DMARDs include nonbiologic agents (eg, methotrexate, hydroxychloroquine, sulfasalazine, leflunomide, azathioprine) and biologic agents (eg, etanercept, infliximab, adalimumab, tocilizumab, rituximab). Methotrexate is the preferred initial DMARD in patients with moderately to severely active RA due to its efficacy and long-term safety profile. Patients should be tested for hepatitis B and C before starting therapy. Methotrexate should not be used in patients who are pregnant or are planning to become pregnant in the near future and those with severe renal insufficiency, liver disease, or excessive alcohol intake. Patients who do not respond after 6 months may require biologic DMARDs such as tumor necrosis factor-alpha inhibitors (eg, etanercept, infliximab) as step-up therapy (Choices C and E).

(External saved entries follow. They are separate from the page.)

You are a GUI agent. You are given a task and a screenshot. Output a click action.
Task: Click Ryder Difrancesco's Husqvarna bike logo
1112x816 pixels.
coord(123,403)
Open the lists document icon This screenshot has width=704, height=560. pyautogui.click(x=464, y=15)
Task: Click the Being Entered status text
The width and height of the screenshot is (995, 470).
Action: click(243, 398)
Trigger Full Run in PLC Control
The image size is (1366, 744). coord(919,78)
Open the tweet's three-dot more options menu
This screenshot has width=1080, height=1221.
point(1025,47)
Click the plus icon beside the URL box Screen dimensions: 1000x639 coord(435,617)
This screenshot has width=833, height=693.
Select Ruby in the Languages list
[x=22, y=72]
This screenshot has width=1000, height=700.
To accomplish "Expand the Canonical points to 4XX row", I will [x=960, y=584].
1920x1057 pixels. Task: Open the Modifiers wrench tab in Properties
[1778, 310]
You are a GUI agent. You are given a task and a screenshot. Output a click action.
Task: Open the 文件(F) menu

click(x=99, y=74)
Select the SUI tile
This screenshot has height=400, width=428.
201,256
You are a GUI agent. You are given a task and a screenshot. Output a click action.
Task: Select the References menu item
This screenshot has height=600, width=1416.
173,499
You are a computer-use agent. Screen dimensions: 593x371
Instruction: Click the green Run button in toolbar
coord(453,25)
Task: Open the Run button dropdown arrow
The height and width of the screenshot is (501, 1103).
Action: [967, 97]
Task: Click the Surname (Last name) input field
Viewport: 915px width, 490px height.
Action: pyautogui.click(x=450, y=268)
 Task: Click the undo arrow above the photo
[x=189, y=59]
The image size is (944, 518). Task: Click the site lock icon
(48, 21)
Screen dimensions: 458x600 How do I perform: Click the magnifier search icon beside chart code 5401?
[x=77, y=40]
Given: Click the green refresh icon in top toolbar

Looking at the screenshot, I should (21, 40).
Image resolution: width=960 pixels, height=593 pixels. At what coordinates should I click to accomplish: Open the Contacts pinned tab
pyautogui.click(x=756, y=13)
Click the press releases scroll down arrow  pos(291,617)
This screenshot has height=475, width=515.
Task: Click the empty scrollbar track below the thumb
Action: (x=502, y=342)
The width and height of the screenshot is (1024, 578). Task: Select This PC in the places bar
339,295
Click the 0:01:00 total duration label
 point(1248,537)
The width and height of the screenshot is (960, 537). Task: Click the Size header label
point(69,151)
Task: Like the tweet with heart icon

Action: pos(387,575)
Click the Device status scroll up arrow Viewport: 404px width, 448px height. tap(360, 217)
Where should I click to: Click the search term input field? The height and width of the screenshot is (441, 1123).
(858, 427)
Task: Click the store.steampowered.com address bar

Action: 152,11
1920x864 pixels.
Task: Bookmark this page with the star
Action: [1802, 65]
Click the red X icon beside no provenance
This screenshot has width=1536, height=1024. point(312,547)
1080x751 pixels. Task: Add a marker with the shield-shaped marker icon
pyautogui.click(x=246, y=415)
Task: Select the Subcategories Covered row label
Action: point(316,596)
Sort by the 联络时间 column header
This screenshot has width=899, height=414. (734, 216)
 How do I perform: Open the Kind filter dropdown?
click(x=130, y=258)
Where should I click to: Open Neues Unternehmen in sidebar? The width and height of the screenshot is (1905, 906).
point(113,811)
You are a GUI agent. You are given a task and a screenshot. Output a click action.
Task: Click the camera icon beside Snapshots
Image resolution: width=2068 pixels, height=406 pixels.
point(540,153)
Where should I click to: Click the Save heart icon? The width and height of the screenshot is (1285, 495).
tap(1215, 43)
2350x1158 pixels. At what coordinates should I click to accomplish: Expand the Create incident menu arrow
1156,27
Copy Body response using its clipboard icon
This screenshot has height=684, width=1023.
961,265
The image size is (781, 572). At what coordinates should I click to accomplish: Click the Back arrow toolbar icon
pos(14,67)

(Choice A) Azathioprine is an immunosuppressive agent that has been used to treat RA. However, it is not as efficacious as other DMARDs and is associated with significant hematologic and gastrointestinal toxicity.
(Choices B and D) This patient notes improvement with indomethacin and does not require additional symptomatic treatment with celecoxib or glucocorticoids.
Educational objective:
All rheumatoid arthritis (RA) patients should receive disease-modifying antirheumatic drugs (DMARDs) as early as possible in the disease course. Methotrexate is the initial DMARD of choice in most patients with active RA. Nonsteroidal anti-inflammatory drugs or glucocorticoids should be used for initial temporary symptomatic relief while awaiting response to DMARD therapy.